COVID-19: Rio Tinto scaling back some overseas operations

Rio Tinto has announced plans to slow down its international operations in Canada and South Africa as a response to government measures to mitigate the coronavirus spread.

In an official announcement on 23 March, the company said that the action is as a result of separate actions by the Premier of Quebec and the President of South Africa to contain the spread of COVID-19.

At Richards Bay Minerals (RBM) in South Africa, Rio Tinto will curtail production in compliance with a directive from the government aimed at containing the spread of COVID-19. As a result, all mining operations at RBM were to be halted at midnight on Thursday, 26 March, for 21 days.

In line with the President’s directive, Rio Tinto will make arrangements for the furnaces to be put on care and maintenance in order to avoid damage to their continuous operations. At this time, it is too early to speculate on when operations will resume or on 2020 production guidance. Resumption of the construction of the Zulti South project will be delayed.
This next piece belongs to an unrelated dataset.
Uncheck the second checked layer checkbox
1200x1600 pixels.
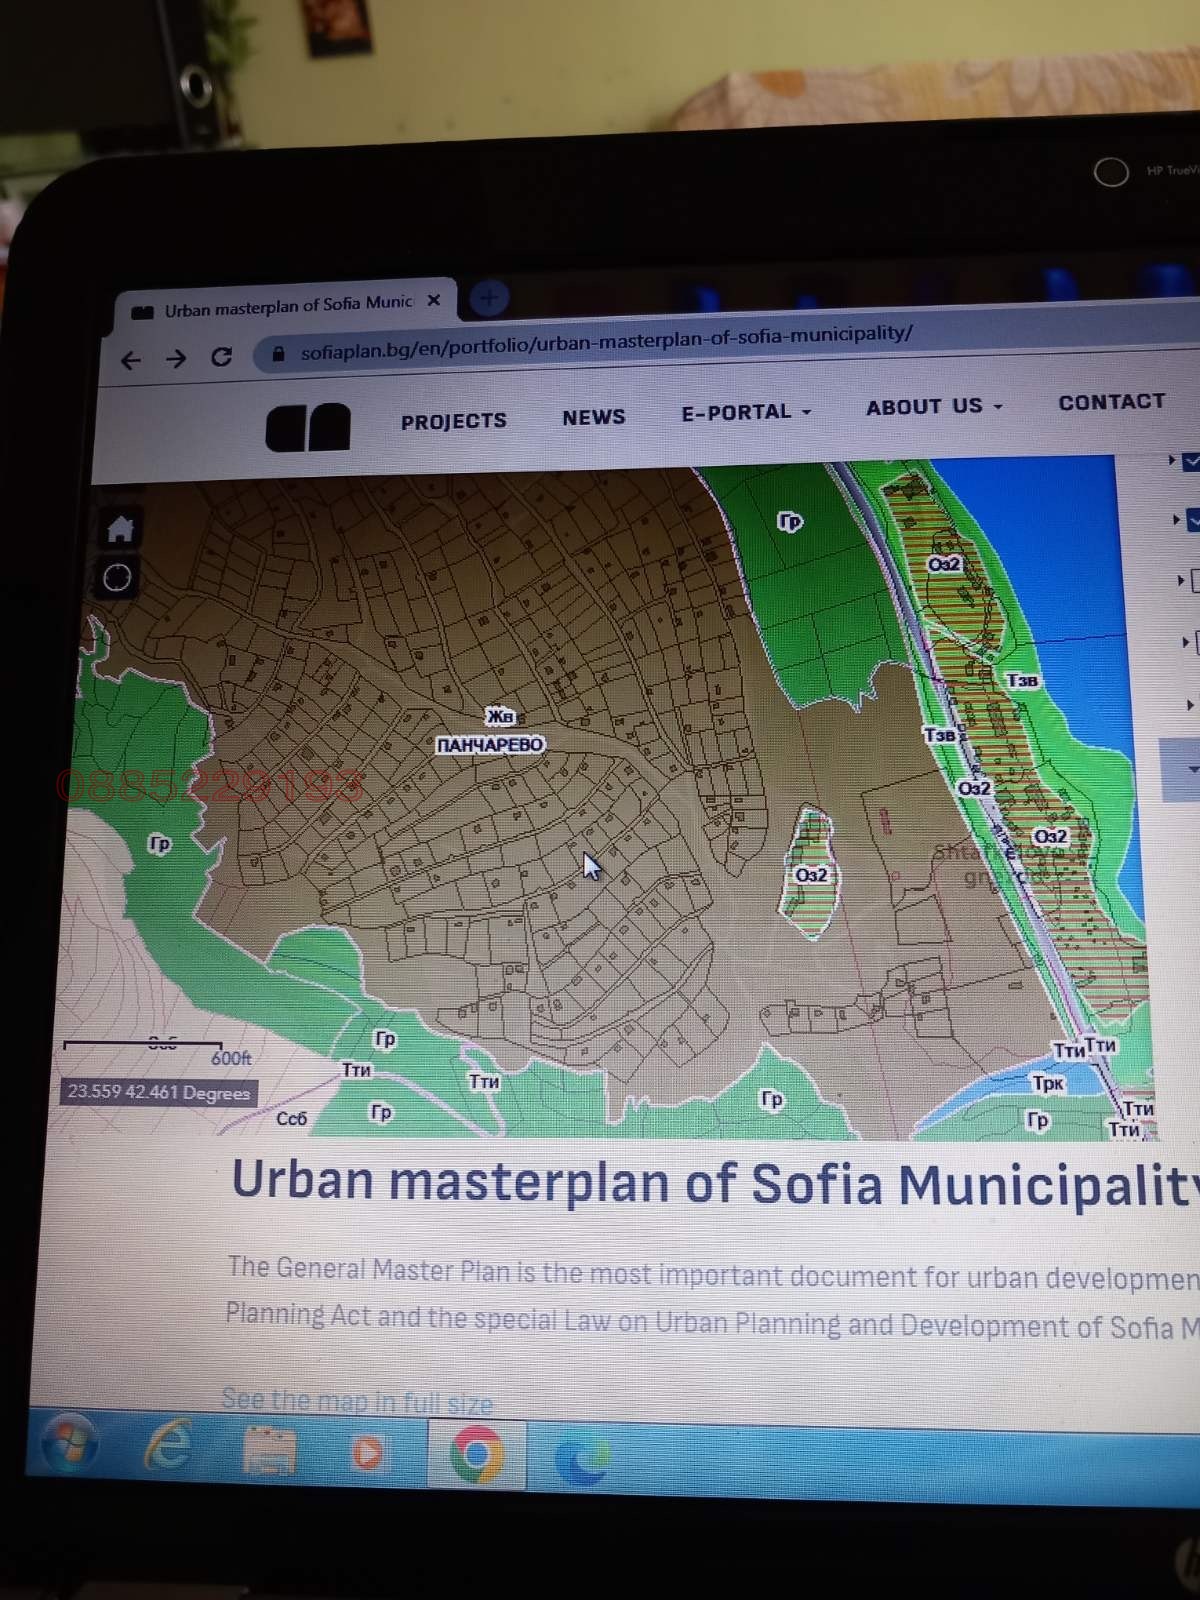click(1193, 520)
In Canada, because of the threat of COVID-19, the Premier of Quebec has announced the closure of all non-essential businesses from midnight on 24 March to 13 April 2020. Rio Tinto understands that the Quebec government has designated industrial complexes including the aluminium sector and the mining industry as essential industries but instructed that they must reduce their business activity to the minimum. We will work with the government to comply with its directive in relation to our Quebec operations. Any impacts to operations or production guidance will be reported to the market in due course.

Rio Tinto Chief Executive Officer J-S Jacques said: “The health and safety of our people is Rio Tinto’s key priority and we are supportive of the action being taken by various governments to address the threat of COVID-19. We will continue to work with our employees, customers, communities and suppliers to minimise any impact of action being taken to reduce the spread of COVID-19.”